Selected excerpt:
A new real world evidence study on Idiopathic pulmonary fibrosis (IPF) describes the high disease burden associated with IPF, highlights the need for early diagnosis, and emphasizes that current Finnish reimbursement restrictions prevent early care.
Idiopathic pulmonary fibrosis (IPF) is a chronic, progressive fibrotic lung disease causing disrupted gas exchange, respiratory failure and death. The prevalence in Finland is estimated to be between 8.6 and 19 cases per 100 000 persons. Forced vital capacity (FVC), a spirometry test assessing the function of the lungs, can be used to measure disease severity, and patients are often grouped based on the FVC results as FVC >90 % predicted, FVC 50-90 % predicted, and FVC <50 % predicted. Currently, the reimbursement threshold for antifibrotic treatment in Finland is FVC 50-90 % predicted.
This retrospective registry-based study included 266 patients diagnosed with IPF in the Hospital District of Southwest Finland between 2005 and 2017 (n=993). Patients were identified based on high-resolution computer tomography and/or lung biopsy statements, as well as clinical diagnosis using structural data from the medical records and text mining. Lung function in the IPF patients was assessed by FVC at baseline and during follow-up. Medications, survival, and healthcare resource utilization and costs were extracted from the medical records.
The mean age at IPF diagnosis was 74 years and IPF was more common in men. The mean FVC was 77 % predicted, with 24 % of patients in the FVC >90 % predicted group, and 63 % in the FVC 50-90 % predicted group at baseline. No trend for improved FVC at baseline was observed over time. At the end of follow-up in 2017, 16 % of the patients had initiated antifibrotic medication and 42 % of the patients had died. The median survival time after IPF diagnosis was 5.0 years, but the survival was heavily influenced by the FVC category, with each percentage decline increasing the mortality risk by 4 %. Healthcare resource utilization was also correlated with disease severity, and in total IPF patients utilized 4.7 million euros worth of specialty care resources during the study period.
This study raises several considerations for the care of IPF patients in the future. First of all, one fourth of the patients in this study presented with mild disease (FVC >90 %) and were not entitled to modern IPF treatment reimbursement, even though clinical studies have clearly shown that early treatment initiation can postpone irreversible deteriorative changes in lung function. Furthermore, IPF guidelines emphasize the need for precise and earlier diagnosis, but surprisingly no trend for improved FVC at baseline was observed in this study covering over 10 years of data.
As both the economic and the humanistic burdens of disease worsen with advancing disease, it is of outmost importance to postpone FVC decline in order to increase the IPF patients’ quality of life.

Provided data:
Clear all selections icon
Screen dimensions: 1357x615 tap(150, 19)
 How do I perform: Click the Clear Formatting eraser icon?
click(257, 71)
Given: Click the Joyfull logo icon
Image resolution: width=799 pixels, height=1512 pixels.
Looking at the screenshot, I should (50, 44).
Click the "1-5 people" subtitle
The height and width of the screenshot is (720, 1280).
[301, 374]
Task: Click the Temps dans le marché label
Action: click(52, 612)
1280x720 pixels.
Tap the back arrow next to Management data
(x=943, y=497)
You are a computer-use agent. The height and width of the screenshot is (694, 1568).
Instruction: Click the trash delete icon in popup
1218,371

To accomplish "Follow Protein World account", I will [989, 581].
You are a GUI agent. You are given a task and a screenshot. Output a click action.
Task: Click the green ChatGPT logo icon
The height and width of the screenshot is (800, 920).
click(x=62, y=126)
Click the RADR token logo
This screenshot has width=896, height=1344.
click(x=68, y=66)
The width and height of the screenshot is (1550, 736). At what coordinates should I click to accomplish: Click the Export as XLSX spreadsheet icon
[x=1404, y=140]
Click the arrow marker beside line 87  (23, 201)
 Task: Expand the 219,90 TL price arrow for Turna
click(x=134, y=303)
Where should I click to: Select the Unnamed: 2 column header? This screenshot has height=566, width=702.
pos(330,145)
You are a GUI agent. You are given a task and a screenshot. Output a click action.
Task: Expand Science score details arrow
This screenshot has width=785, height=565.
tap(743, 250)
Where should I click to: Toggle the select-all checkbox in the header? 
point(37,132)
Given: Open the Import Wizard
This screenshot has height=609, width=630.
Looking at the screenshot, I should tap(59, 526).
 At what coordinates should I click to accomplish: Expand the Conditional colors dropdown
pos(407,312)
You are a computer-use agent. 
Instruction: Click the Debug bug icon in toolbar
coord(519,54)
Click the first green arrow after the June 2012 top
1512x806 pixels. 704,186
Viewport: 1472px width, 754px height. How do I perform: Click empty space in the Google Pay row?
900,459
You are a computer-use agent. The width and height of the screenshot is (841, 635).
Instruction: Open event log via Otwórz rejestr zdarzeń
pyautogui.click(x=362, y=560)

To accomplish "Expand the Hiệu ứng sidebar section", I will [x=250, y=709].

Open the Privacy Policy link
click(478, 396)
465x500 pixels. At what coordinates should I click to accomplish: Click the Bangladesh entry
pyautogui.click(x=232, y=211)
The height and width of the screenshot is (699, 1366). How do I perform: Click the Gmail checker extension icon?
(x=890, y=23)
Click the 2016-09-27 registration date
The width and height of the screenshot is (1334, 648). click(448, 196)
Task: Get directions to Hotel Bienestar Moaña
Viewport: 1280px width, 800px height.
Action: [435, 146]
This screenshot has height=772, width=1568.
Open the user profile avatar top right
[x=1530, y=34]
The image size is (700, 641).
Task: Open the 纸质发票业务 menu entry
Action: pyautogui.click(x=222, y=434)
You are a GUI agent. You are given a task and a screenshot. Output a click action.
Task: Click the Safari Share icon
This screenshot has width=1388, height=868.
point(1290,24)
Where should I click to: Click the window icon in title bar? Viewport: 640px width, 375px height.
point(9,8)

Task to carry out:
Answer these questions from the text on idiopathic pulmonary fibrosis:
1. What is the reimbursement threshold for antifibrotic treatment in Finland?
2. What was the mean age at IPF diagnosis?
3. What was the median survival time after IPF diagnosis?

Task output:
1. FVC 50-90 % predicted
2. 74 years
3. 5.0 years